→ **TEXTO PARA LEER**
───

Pero esto, ¿es en verdad así? En efecto, no hay motivo para sostener
que en general toda clasificación o diferenciación es jerarquización: si digo
que una lapicera es blanca y la otra es negra no estoy de hecho jerarquizando;
estoy probablemente jerarquizando si digo que un hombre es blanco y otro negro.
Pero esta afirmación es problemática incluso en los efectos que genera. Desde
el momento en que se asevera que la jerarquización, la clasificación y la
identificación son un mal en sí, se ponen las bases para la noche en la cual
todas las vacas son negras, que es hace tiempo lo menos auspicioso para quien
tenga sed de justicia. A la inversa, para Derrida, la ontología, como tentativa
de entificación e identificación, es un mal en sí, independientemente de las
consecuencias que puede provocar la no identificación. El espíritu del 68 se
hace sentir: aquí la ontología es tratada como la policía. Y sobre todo es
tratada como un malviviente trataría la policía. Esto es tanto más sorprendente
cuando, normalmente, en su comportamiento práctico y en su tomas de posición
política, Derrida ha estado siempre alejado a miles de kilómetros de distancia
de la rebeldía que anima sus posiciones teóricas en confrontación con la
ontología. En suma, si Heidegger ha sido muy coherente en su decisionismo
cuando ha dicho sí al nazismo, se puede decir que Derrida ha sido incoherente
en su misticismo antiontológico cuando tomó decisiones políticas de gran
sabiduría.

───

→ **ENTRADAS EXTRAÍDAS**
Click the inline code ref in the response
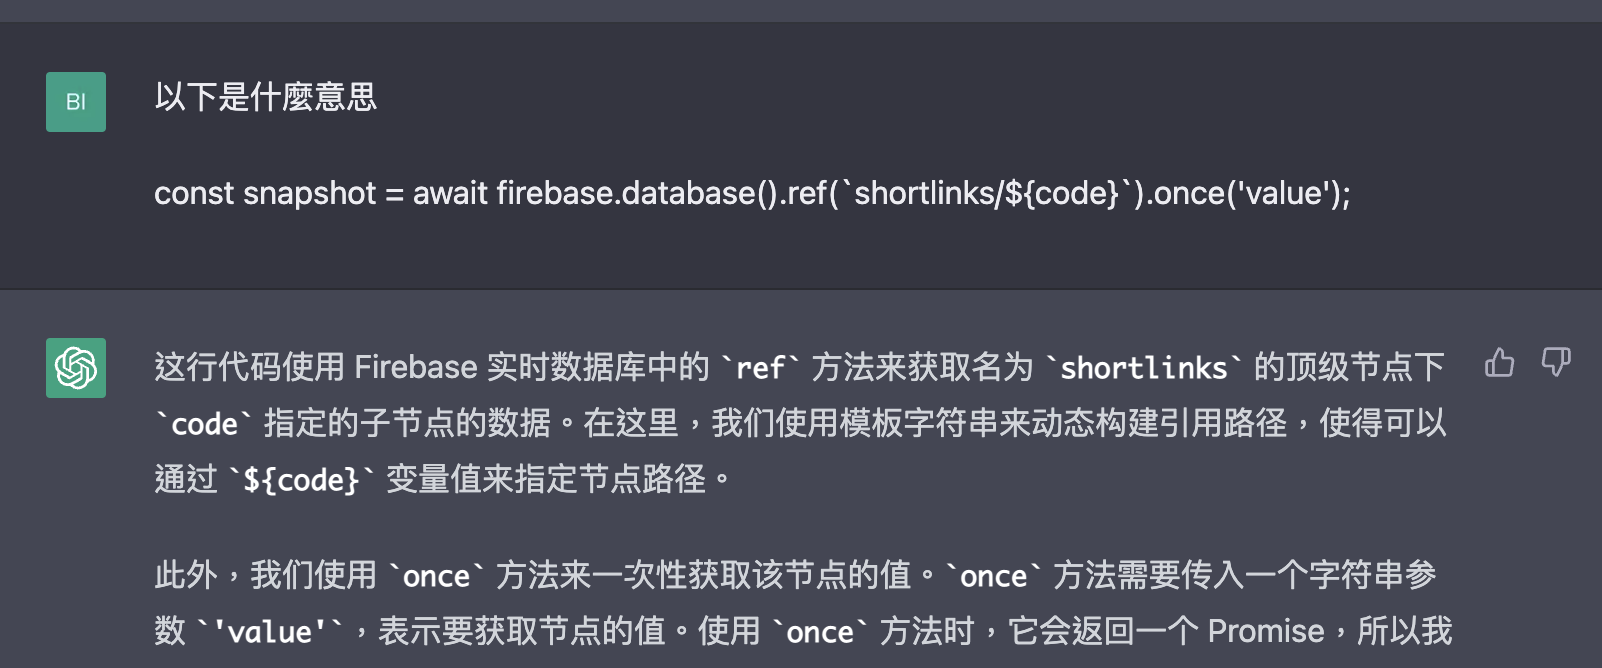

───

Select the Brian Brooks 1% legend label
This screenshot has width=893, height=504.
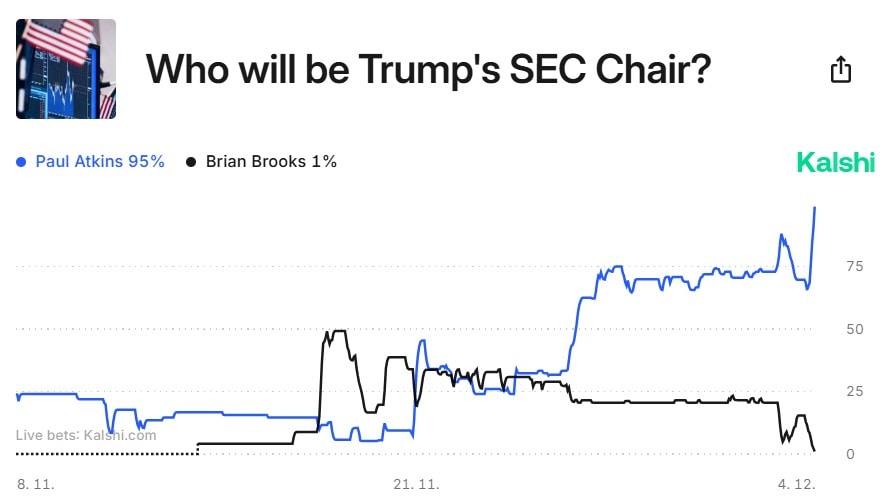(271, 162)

───

→ **CONSIGNA**
Transcribe del texto sobre Derrida y la ontología el pasaje que va desde "Pero esto, ¿es" hasta "y otro negro.". Apóyate solo en el texto, sin recurrir a las entradas.

→ **RESPUESTA**
Pero esto, ¿es en verdad así? En efecto, no hay motivo para sostener
que en general toda clasificación o diferenciación es jerarquización: si digo
que una lapicera es blanca y la otra es negra no estoy de hecho jerarquizando;
estoy probablemente jerarquizando si digo que un hombre es blanco y otro negro.